Task brief
Pictures must not appear in the copy. Restate exactly the lines below from the one with "Screen dimensions: 758x568" through the one with "the yellow button", inclusive.

Task input
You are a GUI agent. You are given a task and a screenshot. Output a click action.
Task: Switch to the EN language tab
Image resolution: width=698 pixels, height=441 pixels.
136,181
---
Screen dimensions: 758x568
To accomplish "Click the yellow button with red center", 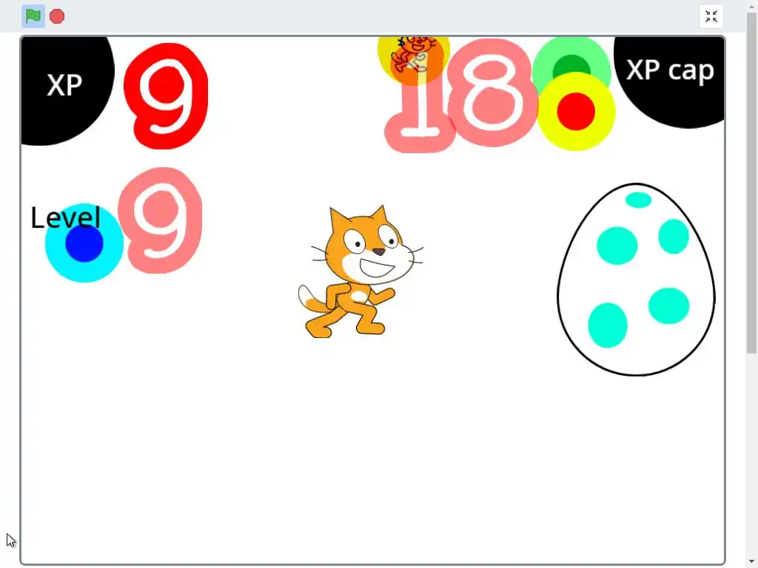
==
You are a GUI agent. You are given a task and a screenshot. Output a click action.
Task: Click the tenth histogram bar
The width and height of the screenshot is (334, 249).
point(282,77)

Problem solution
Screen dimensions: 758x568
To accomplish "Click the yellow button with red center", 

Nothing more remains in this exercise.